# [ARTÍCULO]
^^^^
Aun así, la transmisión cultural tiende a ser rígida: ¡se necesitaron más de cien mil años para avanzar hasta que corten ambos lados del hacha de mano! Las mutaciones culturales, al igual que las genéticas, tienden a ser perjudiciales en la mayoría de los casos, y ambas son resistidas, la primera por el conservadurismo cultural, la segunda por la selección natural. Pero los cambios son más rápidos que la tasa de cambio genético, y las culturas evolucionan lentamente. Incluso ese dinosaurio cultural conocido como la Iglesia católica -a pesar de su pretensión de ser la depositaria inmutable de la verdad y el comportamiento "correcto"- ha cambiado mucho desde sus inicios.

Por cierto, es en esta etapa de la evolución del comportamiento en la que la mayoría de las religiones de hoy en día siguen estancadas. Nuestros códigos morales inflexibles y absolutistas también están fijados en esta etapa. Los Diez Mandamientos son la contrapartida moral de la fase de la evolución tecnológica "así es como se frotan los palitos". Si el único tipo de fuego que quieres es uno para calentar tu cueva y cocinar tus almejas, el método de frotar palitos es suficiente. Pero si quieres un fuego para propulsar tu avión a reacción, hay que hacer algunos cambios.

Lo mismo ocurre con la transmisión del comportamiento moral. Si vamos a vivir vidas tan complejas socialmente como los aviones son complejos tecnológicamente, necesitamos algo más que los Diez Mandamientos. No podemos basar nuestro código moral en decretos arbitrarios y caprichosos transmitidos por personas que dicen conocer las intenciones de los habitantes del Sinaí o del Olimpo. Nuestra ética no puede basarse en ficciones sobre la naturaleza de la humanidad ni en informes falsos sobre los deseos de las deidades. Nuestra ética debe estar firmemente plantada en el suelo del autoconocimiento científico. Debe ser mejorable y adaptable.

¿Por dónde empezamos entonces, y con qué?
^^^^
(Datos de ubicación de palabras y elementos)
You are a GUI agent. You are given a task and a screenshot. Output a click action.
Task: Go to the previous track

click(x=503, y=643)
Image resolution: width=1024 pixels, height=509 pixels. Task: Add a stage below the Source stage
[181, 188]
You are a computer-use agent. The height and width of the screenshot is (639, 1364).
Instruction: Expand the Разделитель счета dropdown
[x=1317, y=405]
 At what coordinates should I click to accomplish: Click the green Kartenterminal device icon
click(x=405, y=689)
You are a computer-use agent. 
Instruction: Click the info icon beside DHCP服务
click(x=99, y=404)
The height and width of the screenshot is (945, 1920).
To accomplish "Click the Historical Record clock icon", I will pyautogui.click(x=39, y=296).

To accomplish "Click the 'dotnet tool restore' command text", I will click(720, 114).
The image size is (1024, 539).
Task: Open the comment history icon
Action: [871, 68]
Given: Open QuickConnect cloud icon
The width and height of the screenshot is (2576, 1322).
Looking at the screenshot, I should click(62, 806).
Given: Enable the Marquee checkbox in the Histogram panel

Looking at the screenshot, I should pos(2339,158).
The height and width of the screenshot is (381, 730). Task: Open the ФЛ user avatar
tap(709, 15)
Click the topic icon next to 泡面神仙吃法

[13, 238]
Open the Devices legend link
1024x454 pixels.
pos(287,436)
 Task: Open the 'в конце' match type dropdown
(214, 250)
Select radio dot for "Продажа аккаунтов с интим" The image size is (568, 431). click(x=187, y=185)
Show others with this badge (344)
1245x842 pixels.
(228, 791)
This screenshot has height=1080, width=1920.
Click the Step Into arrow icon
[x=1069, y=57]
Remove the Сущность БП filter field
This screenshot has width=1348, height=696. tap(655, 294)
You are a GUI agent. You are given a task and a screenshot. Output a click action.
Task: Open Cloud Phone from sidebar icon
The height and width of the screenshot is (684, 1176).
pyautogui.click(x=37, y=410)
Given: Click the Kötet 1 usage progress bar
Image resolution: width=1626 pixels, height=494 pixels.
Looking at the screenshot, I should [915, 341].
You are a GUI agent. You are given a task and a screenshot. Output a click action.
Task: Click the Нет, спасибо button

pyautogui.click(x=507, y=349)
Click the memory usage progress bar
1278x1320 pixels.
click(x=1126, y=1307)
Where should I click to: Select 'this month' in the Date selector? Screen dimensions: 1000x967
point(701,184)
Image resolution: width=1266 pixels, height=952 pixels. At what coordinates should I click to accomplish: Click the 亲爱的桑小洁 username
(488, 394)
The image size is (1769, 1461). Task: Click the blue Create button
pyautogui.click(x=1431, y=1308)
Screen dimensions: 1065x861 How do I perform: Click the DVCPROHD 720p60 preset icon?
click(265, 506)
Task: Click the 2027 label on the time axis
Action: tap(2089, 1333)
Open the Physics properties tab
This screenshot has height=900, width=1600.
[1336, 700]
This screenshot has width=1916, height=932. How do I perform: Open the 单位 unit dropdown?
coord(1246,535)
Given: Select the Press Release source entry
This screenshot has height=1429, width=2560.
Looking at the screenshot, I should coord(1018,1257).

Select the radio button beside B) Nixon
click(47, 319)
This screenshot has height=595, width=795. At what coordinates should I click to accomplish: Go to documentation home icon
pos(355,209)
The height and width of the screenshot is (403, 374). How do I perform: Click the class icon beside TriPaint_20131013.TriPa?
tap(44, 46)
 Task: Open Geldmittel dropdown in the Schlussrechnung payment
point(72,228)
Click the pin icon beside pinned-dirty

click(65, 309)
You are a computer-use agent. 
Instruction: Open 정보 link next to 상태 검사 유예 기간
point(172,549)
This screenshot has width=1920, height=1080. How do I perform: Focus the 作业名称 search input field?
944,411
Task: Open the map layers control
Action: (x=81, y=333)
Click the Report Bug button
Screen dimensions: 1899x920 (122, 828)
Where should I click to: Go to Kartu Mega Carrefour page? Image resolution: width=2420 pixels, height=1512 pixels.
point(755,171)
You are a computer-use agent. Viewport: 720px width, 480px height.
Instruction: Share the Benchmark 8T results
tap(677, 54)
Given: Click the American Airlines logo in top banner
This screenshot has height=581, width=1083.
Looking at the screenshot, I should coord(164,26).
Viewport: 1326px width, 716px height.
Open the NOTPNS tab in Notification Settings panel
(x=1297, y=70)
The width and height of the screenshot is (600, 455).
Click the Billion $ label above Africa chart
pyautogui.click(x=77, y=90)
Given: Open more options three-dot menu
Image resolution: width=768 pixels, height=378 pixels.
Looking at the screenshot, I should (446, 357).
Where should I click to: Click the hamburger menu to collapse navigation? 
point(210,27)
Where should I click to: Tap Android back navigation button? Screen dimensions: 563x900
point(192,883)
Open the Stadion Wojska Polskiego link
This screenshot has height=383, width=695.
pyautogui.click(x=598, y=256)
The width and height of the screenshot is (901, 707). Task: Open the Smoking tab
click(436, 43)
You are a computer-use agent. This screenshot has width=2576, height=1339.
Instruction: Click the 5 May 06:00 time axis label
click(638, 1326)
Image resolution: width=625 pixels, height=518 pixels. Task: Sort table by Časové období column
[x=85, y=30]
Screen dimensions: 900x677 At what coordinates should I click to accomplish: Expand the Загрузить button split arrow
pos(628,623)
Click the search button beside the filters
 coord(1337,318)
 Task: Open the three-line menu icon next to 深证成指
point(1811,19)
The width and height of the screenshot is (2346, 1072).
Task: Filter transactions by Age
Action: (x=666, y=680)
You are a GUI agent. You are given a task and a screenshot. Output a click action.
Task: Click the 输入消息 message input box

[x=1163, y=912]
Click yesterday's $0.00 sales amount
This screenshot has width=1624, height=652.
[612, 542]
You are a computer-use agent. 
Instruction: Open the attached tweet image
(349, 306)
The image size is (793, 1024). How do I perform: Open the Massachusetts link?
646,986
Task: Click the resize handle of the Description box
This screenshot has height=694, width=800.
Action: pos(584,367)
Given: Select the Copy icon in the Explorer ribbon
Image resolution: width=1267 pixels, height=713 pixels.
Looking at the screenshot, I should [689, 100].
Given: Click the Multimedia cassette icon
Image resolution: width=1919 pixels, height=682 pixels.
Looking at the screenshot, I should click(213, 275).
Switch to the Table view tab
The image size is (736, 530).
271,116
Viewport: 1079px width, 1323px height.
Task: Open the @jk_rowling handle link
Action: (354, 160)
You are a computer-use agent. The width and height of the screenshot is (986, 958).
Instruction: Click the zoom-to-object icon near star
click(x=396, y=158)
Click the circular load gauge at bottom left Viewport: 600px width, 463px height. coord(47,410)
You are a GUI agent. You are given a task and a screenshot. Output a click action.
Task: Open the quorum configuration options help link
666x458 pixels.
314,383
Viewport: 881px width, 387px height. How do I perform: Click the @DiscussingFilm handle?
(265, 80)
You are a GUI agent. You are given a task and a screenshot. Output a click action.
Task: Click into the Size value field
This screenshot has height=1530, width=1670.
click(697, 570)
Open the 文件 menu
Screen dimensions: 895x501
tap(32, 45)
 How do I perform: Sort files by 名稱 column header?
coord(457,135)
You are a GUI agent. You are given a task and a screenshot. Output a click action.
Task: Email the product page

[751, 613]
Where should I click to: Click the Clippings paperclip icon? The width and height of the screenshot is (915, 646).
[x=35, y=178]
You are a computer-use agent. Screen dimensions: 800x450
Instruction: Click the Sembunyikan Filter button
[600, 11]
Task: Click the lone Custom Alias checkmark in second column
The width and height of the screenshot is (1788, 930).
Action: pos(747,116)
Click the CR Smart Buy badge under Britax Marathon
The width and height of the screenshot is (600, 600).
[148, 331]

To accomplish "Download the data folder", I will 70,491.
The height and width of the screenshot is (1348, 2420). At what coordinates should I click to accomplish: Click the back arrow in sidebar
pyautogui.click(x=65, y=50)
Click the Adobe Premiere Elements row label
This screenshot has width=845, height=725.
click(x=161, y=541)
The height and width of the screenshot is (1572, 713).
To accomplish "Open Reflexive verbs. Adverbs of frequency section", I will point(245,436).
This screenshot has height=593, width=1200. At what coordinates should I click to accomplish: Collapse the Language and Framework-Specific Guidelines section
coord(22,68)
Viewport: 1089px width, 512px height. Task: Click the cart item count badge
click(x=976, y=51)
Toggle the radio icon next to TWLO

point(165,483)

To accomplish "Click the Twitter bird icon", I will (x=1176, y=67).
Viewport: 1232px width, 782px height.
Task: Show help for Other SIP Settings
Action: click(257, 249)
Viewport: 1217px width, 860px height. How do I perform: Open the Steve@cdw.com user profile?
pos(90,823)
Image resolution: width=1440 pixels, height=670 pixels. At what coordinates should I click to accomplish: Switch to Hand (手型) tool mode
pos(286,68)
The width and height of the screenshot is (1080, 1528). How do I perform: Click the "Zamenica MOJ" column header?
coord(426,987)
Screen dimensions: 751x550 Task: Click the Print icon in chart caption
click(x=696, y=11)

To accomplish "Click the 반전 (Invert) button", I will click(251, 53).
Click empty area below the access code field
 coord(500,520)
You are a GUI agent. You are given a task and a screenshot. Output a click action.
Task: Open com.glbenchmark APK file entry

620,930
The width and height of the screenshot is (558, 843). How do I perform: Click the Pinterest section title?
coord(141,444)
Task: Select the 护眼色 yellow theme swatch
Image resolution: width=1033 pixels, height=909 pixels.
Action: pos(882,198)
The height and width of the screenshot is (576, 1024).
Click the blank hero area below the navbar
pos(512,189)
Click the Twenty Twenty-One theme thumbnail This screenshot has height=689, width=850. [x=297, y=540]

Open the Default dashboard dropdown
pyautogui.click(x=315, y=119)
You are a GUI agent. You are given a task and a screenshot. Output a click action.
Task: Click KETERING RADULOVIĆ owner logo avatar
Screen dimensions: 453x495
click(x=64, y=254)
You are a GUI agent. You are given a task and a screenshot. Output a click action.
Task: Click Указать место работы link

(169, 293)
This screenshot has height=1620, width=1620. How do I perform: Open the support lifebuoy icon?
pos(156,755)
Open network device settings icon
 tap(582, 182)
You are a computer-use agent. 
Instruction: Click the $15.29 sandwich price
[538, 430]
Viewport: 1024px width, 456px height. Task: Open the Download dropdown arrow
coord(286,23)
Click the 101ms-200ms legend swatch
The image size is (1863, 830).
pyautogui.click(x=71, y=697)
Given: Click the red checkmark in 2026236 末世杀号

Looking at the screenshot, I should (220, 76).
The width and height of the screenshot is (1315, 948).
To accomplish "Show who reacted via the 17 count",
^^^^
Reproduce literalmente el fragmento del artículo que empieza con las palabras "Lo mismo ocurre" y termina con "mejorable y adaptable.". Las entradas proceden de una fuente distinta.

# [SOLUCIÓN]
Lo mismo ocurre con la transmisión del comportamiento moral. Si vamos a vivir vidas tan complejas socialmente como los aviones son complejos tecnológicamente, necesitamos algo más que los Diez Mandamientos. No podemos basar nuestro código moral en decretos arbitrarios y caprichosos transmitidos por personas que dicen conocer las intenciones de los habitantes del Sinaí o del Olimpo. Nuestra ética no puede basarse en ficciones sobre la naturaleza de la humanidad ni en informes falsos sobre los deseos de las deidades. Nuestra ética debe estar firmemente plantada en el suelo del autoconocimiento científico. Debe ser mejorable y adaptable.